Delta-Augmented Subsystem Density Functional Theory: A Study Across Diverse Systems

Abstract

In this study, we expand upon and benchmark the Kim–Gordon method (KG), a subsystem density functional theory (DFT) approach appended with a machine-learned correction to compensate for errors in the kinetic energy term and thereby match Kohn–Sham (KS) DFT accuracy. This correction is obtained through ‘delta- learning’ based on KS-DFT data. The method promises sampling of configurations for condensed molecular systems at the Kohn–Sham DFT level of accuracy at a fraction of the computational cost. Despite encouraging results for liquid water, it was not obvious whether the scheme had more general appeal. In this work, we show that the approach allows for a broad range of applications. In particular, we successfully apply it to complex molecular liquids, such as bulk ammonia and methanol.
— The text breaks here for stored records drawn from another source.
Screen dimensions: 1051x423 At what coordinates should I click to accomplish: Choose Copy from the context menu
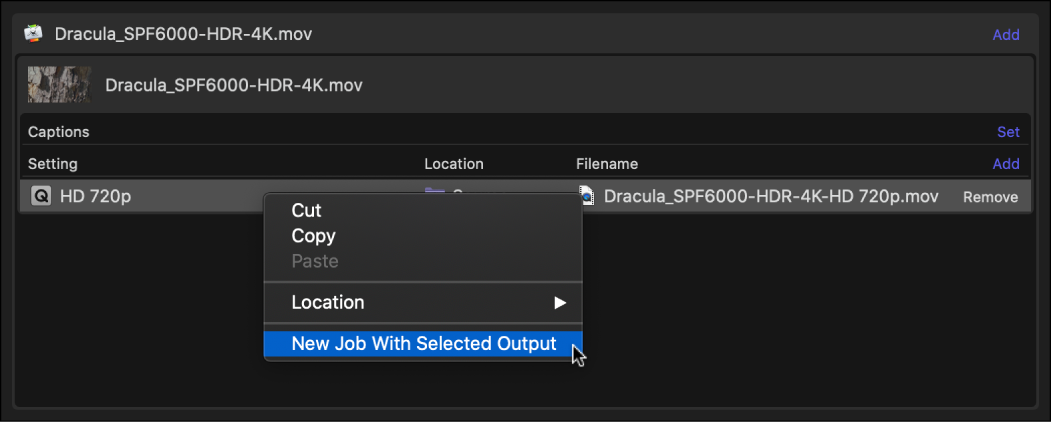tap(313, 236)
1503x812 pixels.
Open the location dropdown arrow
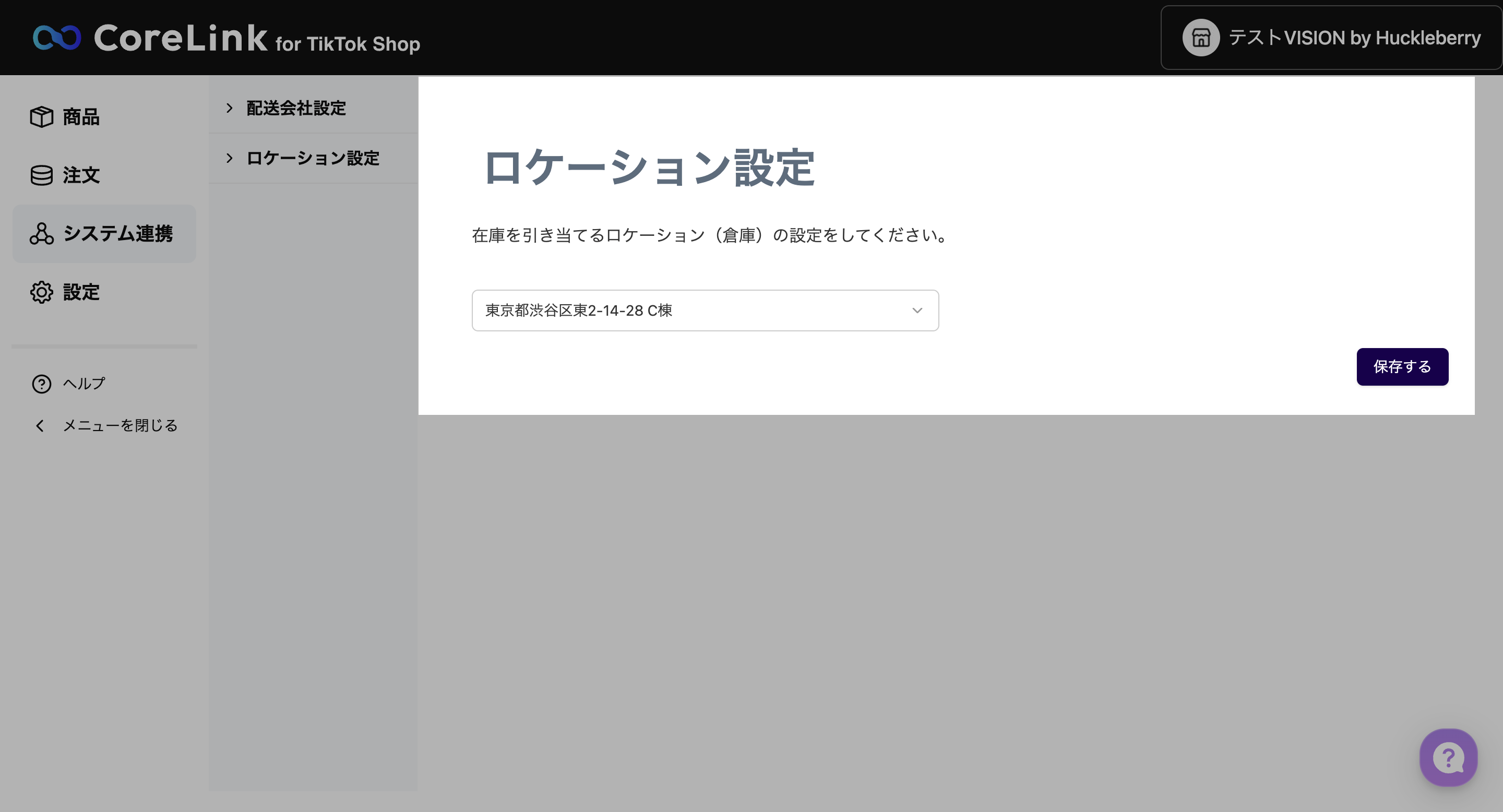tap(916, 311)
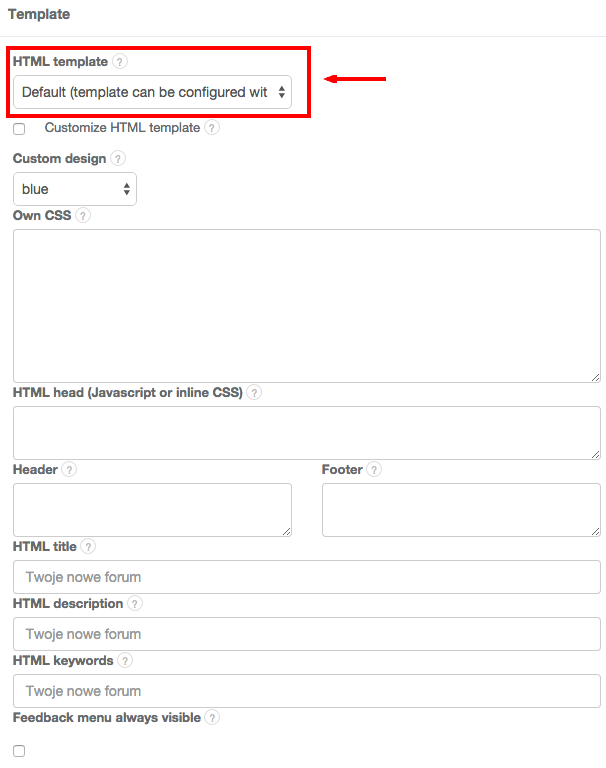Focus the HTML title input field
Viewport: 606px width, 768px height.
pyautogui.click(x=306, y=577)
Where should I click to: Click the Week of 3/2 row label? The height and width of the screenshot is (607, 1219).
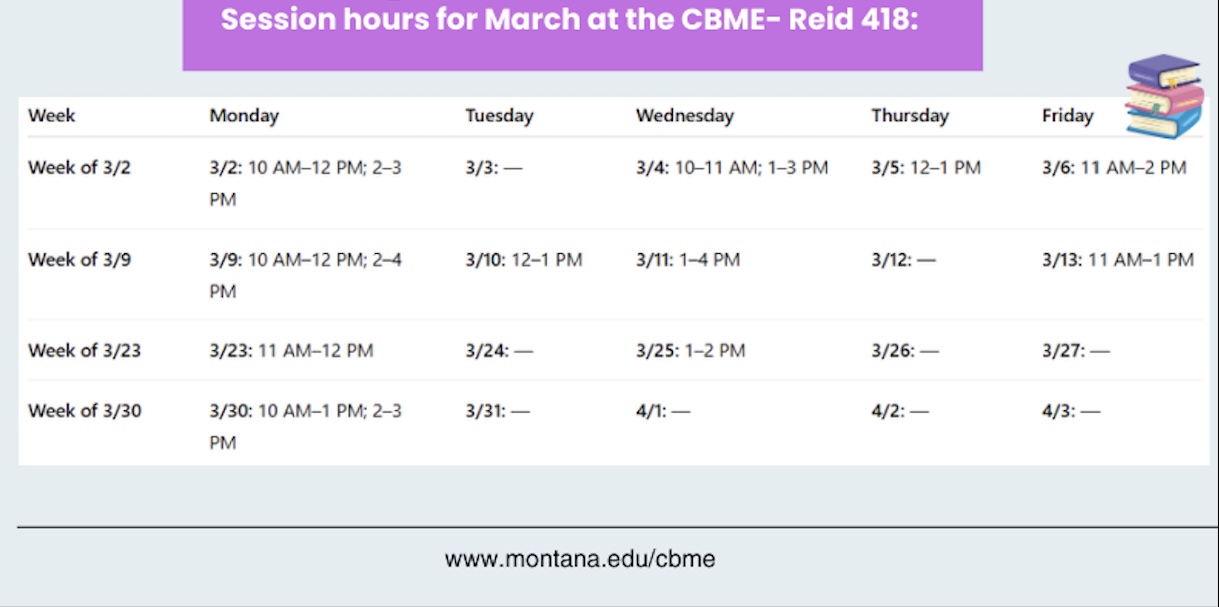79,168
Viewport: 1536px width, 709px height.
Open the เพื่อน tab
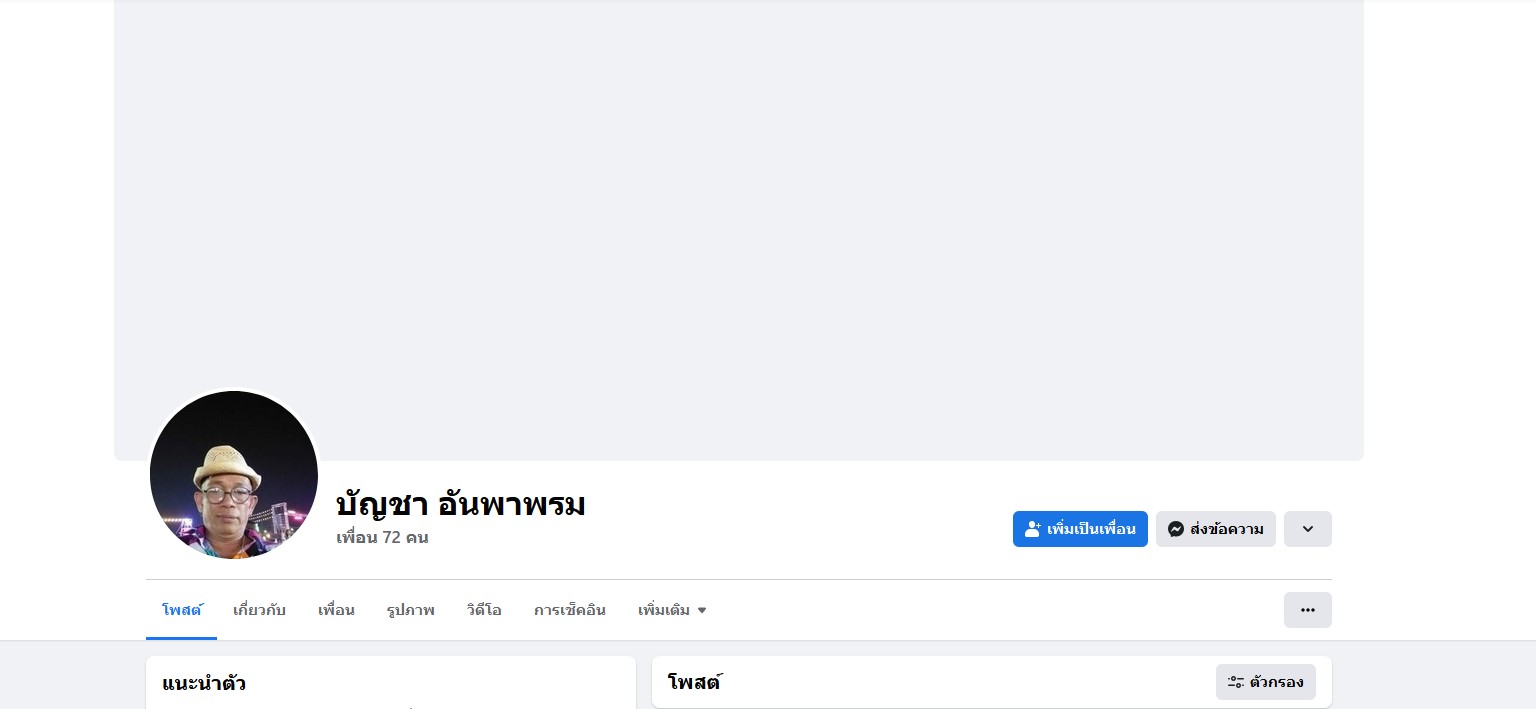pos(336,610)
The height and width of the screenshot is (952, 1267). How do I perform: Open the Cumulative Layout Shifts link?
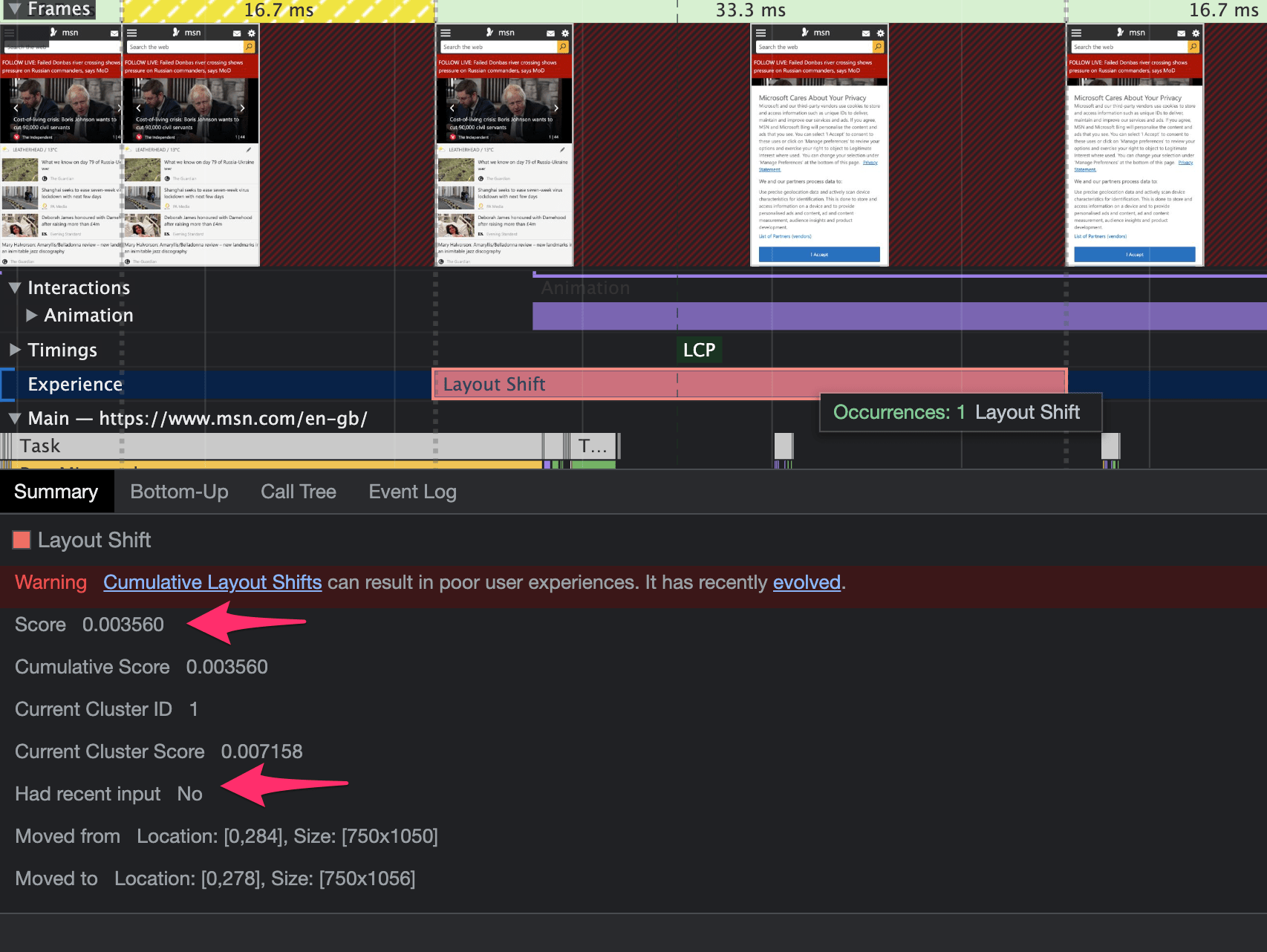212,582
As a bonus, the correction trained on the bulk KS data is applicable to clusters, illustrating its transferability. By focusing on ‘delta-learning’—predicting small corrections rather than full Kohn-Sham (KS) energies and forces—we significantly reduce the required training data. This approach, especially when combined with linear-scaling self-consistent field (LS-SCF) techniques, establishes the method as a highly efficient computational tool for molecular dynamics.